When I first joined dnsimple, almost three years ago now, we had a few internal systems and services all controlled by Chef. For those who don't know, Chef is an automation framework written in Ruby to help you automate your server infrastructure and software configuration. Since it's written in Ruby it can do virtually anything you desire, which gives it a lot of power and flexibility. However, it is easy to succumb to anti-patterns due to that power and flexibility. Suddenly it's a hammer that makes every problem with your infrastructure look like a nail.

Where it started

For us back then, and even today, our internal systems were written in Go, Ruby, and Erlang, but deployed with Chef. To release a new version of our name server or redirector service meant following a set of compilation and deployment tasks. It was a tedious, annoying process that felt like a prime choice to automate with Chef. Automating it in Chef was the easy part, but maintaining it created a whole new set of problems for us.

Compile all the things!

The initial problems began to crop up whenever we had any step of the compilation or code update process fail on us. Imagine if you're missing a library that's not in your Chef recipe, or the source package changes slightly in its build process. You're now stuck in a new circle of hell where Chef can't run and you're now debugging instead of deploying. For us this even caused some outages when services were not properly deployed, but Chef was not smart enough to detect possible issues in the compilation steps.

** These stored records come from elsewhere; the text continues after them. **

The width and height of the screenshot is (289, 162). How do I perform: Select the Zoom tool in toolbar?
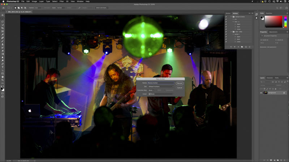[3, 80]
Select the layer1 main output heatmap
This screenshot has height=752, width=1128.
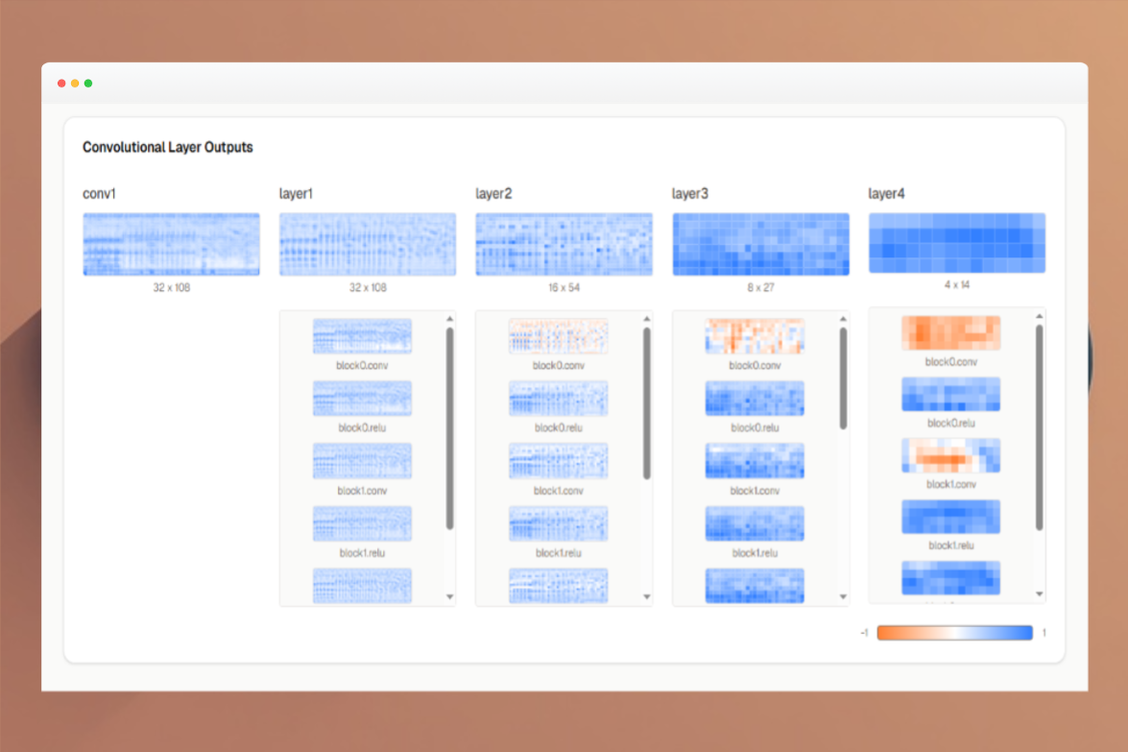(368, 244)
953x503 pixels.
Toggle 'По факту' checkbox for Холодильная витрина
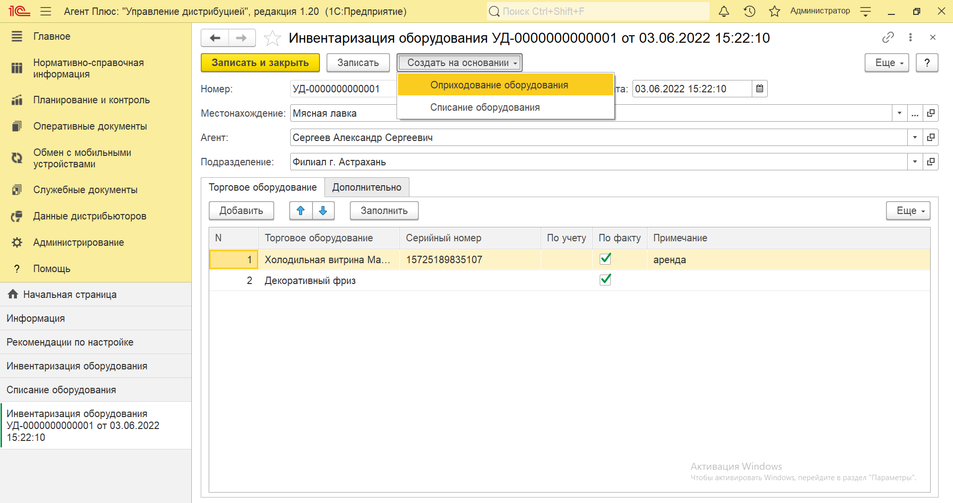coord(605,259)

Compile, THEN package all the things!

Our solution was to automate our building process outside of Chef. Chef is great at handling configuration changes, but that's about it. With this in mind we started to use a tool called FPM (short for eFfing Package Management) which provides a friendly API for building compiled system packages for package managers like Apt on the Debian and Ubuntu platforms, or RPM on Redhat and CentOS platforms. Here we were able to leverage a predictable compilation step and control where and how the new releases are built. Chef can now focus on what it does best: updating templates of configuration files and signaling services on their change. We can also test this infrastructure faster because there is no time spent compiling via Chef.

Another benefit is that you can build once then deploy the same artifact multiple times. The time savings alone was already a major win for us. For example we used to compile ruby every time we deployed a new system or ruby version. Even on a fast machine back then you are talking at least 5 minutes of compile time alone and this was no longer happening as part of a Chef run.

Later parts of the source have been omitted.